Başkent Trablus'taki Şehitler Meydanı'nda toplanan kalabalık, Mevlid-i Nebi günü dolayısıyla Hazreti Muhammed'e sevgi ve anma gösterisinde bulundu.
Gösteride, Fransa Cumhurbaşkanı Emmanuel Macron'un İslam Peygamberi'ne yönelik hakaret içeren karikatürleri yayımlamaktan vazgeçmeyeceklerine ilişkin açıklamaları da protesto edildi.
Gösteriye katılan Trabluslular, Libya bayrakları ile "Peygamberime dokunma", "Fransız mallarına hayır", "Fransa'yı boykot et" yazılı dövizler taşırken, Mevlid-i Nebi dolayısıyla meydana kurulan ses sisteminden ilahi, ezan ve dua yayını yapıldı.
Etkinliği organize edenlerden, Trablus İleri Gelenleri Meclisi üyesi Cemal Muhammed Ahreyzi, "Arap ve Berberi, büyük-küçük, kadın-erkek, Libya'nın tüm kesimlerinden vatandaşlar olarak Macron'un açıklamalarına karşı çıkmak için bir araya geldiklerini" ifade etti.
Macron'un açıklamalarının "1,5 milyar Müslüman'ın duygularını zedelediğini" söyleyen Ahreyzi, "Fransa Cumhurbaşkanı'nın bu tutumu, Fransa devletinin de Fransız kamuoyunun da çıkarına değildir" dedi.
"Macron, karikatürleri kullanarak kendi iç sorunlarını bize taşımasın"
Macron'un son günlerdeki bu çıkışının nedenlerini de değerlendiren Ahreyzi, şöyle devam etti:
"Eğer Cumhurbaşkanı Macron'un Fransız iç siyasetinde sorunu varsa, aşırı sağı memnun etmek gibi bir derdi varsa ve de bu yüzden bu sorununu İslam ülkelerine taşımak istiyorsa, biz bunu reddettiğimizi söylüyoruz. Macron, bu açıklamaları ve karikatürleri kullanarak kendi sorunlarını bize taşımasın. Eğer sorunu fikri ve kültürel ise, o halde Fransa'da 6 milyondan fazla Müslüman yaşıyor, Macron onlara danışabilir ve Hz. Muhammed'in kim olduğunu, Müslümanlar için ne ifade ettiğini onlardan öğrenebilir."

◇ ◇ ◇

### Görev tanımı
Lütfen Trablus'taki gösteriyi anlatan metnin bir kısmını hiç değiştirmeden yeniden yazın. "Başkent Trablus'taki Şehitler" sözlerinin geçtiği yerden başlayın ve "dua yayını yapıldı." sözlerinden sonra durun.

### Gösterilen veriler
◇ ◇ ◇

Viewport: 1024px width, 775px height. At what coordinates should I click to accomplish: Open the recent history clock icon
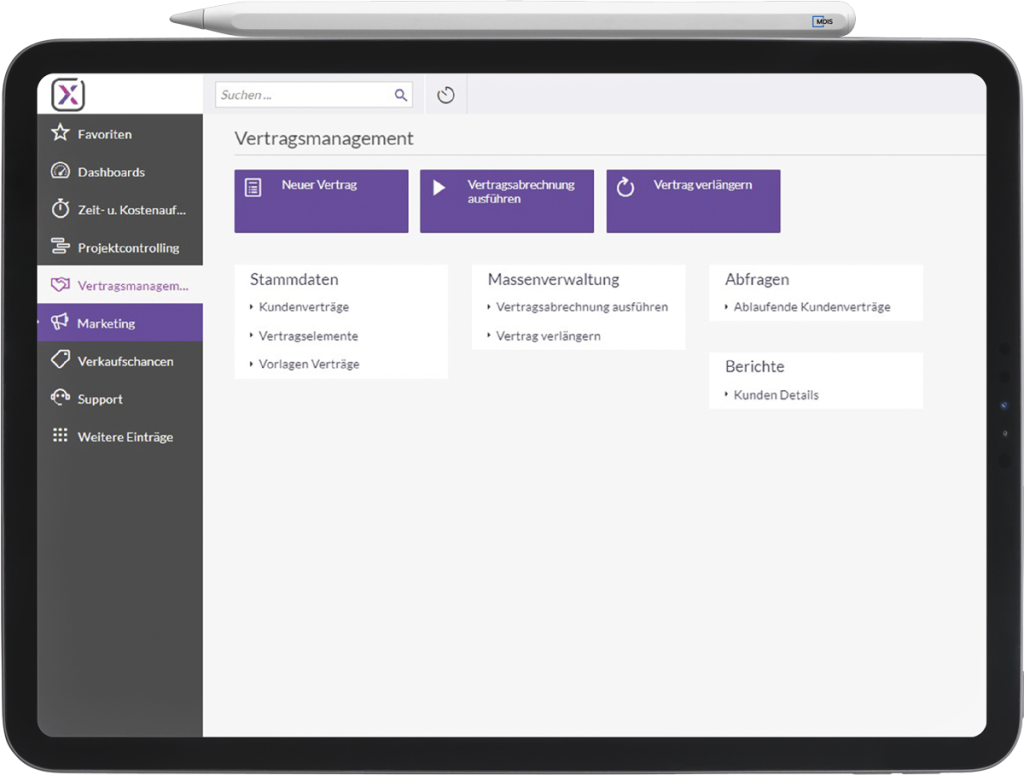pos(446,95)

◇ ◇ ◇

### Sorunun çözümü
Başkent Trablus'taki Şehitler Meydanı'nda toplanan kalabalık, Mevlid-i Nebi günü dolayısıyla Hazreti Muhammed'e sevgi ve anma gösterisinde bulundu.
Gösteride, Fransa Cumhurbaşkanı Emmanuel Macron'un İslam Peygamberi'ne yönelik hakaret içeren karikatürleri yayımlamaktan vazgeçmeyeceklerine ilişkin açıklamaları da protesto edildi.
Gösteriye katılan Trabluslular, Libya bayrakları ile "Peygamberime dokunma", "Fransız mallarına hayır", "Fransa'yı boykot et" yazılı dövizler taşırken, Mevlid-i Nebi dolayısıyla meydana kurulan ses sisteminden ilahi, ezan ve dua yayını yapıldı.